The legal case over his appointment from the government in 2009 has “nothing to do” with his running of the company, says Pérol. But he admits it was a good time, after judges had just cleared him of the charges last November, to secure another four-year mandate before his old mandate expired.
“It was necessary for the management to get sufficient visibility and full support from the governance,” says Pérol. “[Getting the mandate] was opportunistic, but it was also and mainly the result of an analysis of what the situation of the group is and what our challenges are. Our challenges ahead are very deep. There will be a very deep transformation in the banking and insurance industry.”

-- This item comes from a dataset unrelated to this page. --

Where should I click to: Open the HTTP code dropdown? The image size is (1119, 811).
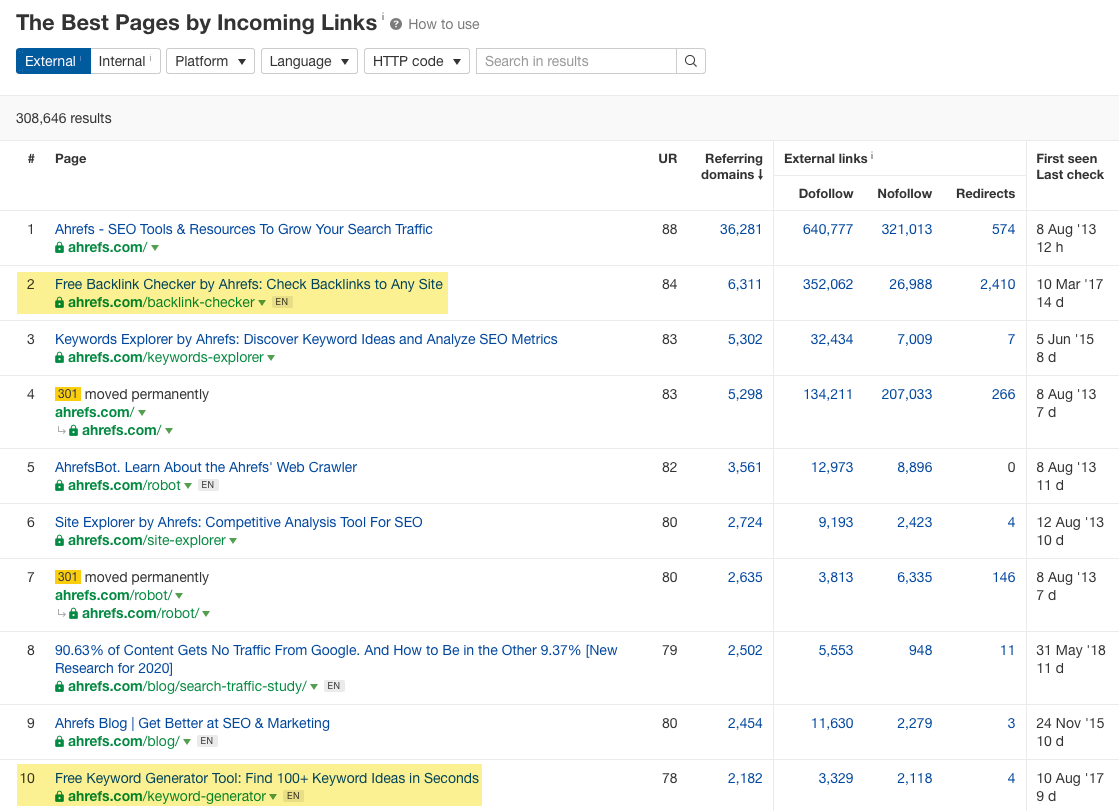coord(416,61)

Since 2009, Pérol says BPCE has closed 400 of its 8,000 branches. He says there have been mergers between some of the subsidiary cooperatives in the Banque Populaire network. Caisse d’Epargne merged its IT system with the group’s mortgage specialist, Crédit Foncier, and also integrated the group’s bank covering the French territory overseas.
“We have implemented a lot of synergies since 2009,” Pérol says.
Tougher than expected
Yet Pérol recognizes it has been tougher than expected to reach the group’s 2017 cost-to-income target of 65% because of costs associated with the EU’s Single Resolution Fund and the need to tap costlier longer-term funding to meet other new regulations. The 2015 ratio was 67.7%. He says the bank may amend the target, although it could also launch a new push on costs.

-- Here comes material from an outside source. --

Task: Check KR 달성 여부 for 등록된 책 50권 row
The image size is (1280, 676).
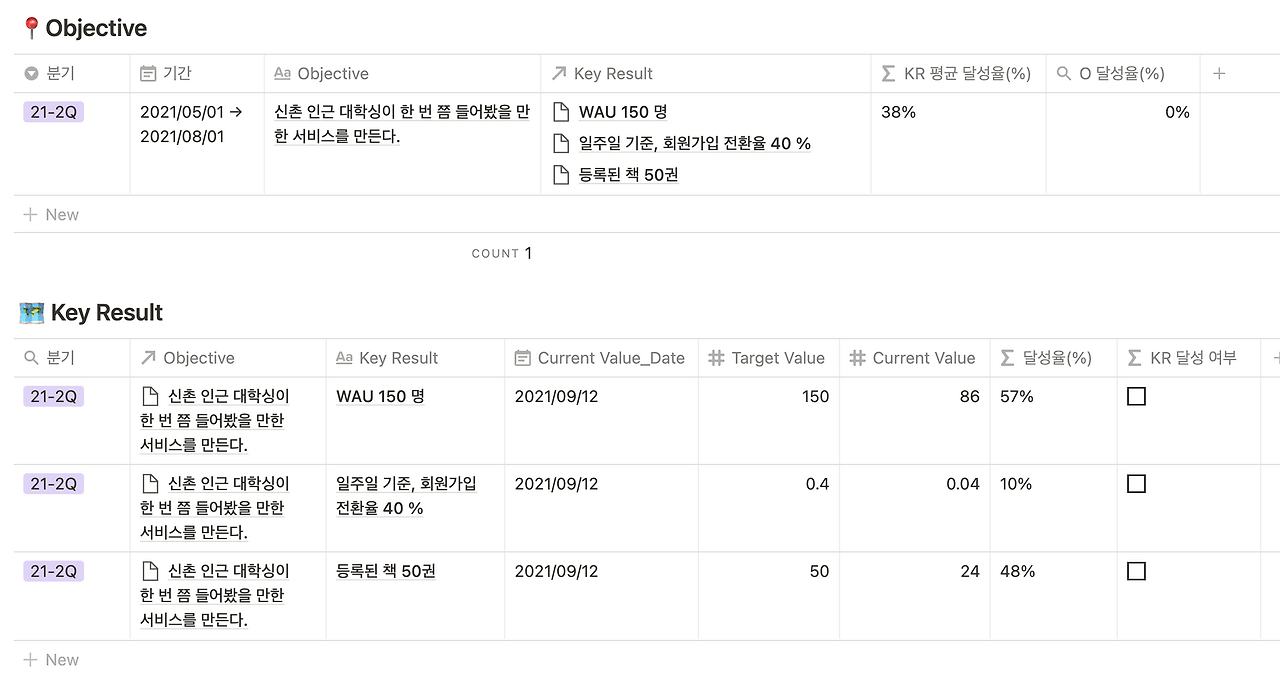Action: coord(1136,571)
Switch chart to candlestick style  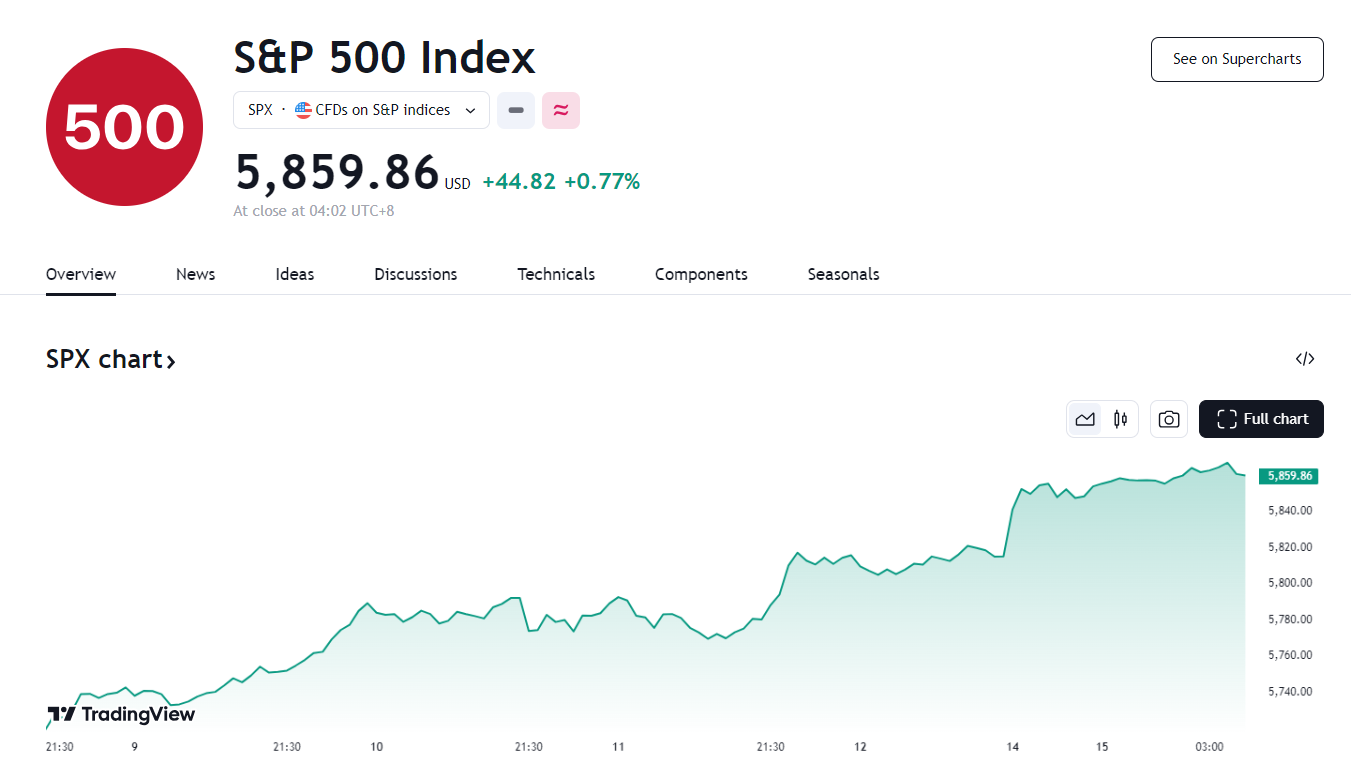click(1120, 419)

He hesitates to propose branch closures: “It would be a very big mistake to disarm the network branches before you have the evidence that your digital distribution networks are, first, acquiring customers and, second, being profitable.”

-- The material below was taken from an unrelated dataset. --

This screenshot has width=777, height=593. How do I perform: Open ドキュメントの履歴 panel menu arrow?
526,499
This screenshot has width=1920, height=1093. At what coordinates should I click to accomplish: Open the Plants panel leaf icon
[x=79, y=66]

But he says more of the group’s IT systems could be merged and more of the regional banks within Banque Populaire or Caisse d’Epargne could merge too. “There is a lot of potential for new mutualizations, new synergies within the group,” he says.
It must be done gradually, Pérol says, as BPCE’s network banks are in France, where the labour law makes rapid layoffs difficult. But in the absence of a listing and, so, with no pressure to get rid of excess capital to boost return on equity, he says the cost-to-income ratio, more than revenues, is the group’s most important target.
“We want to be as efficient as our competitors in our market,” he concludes.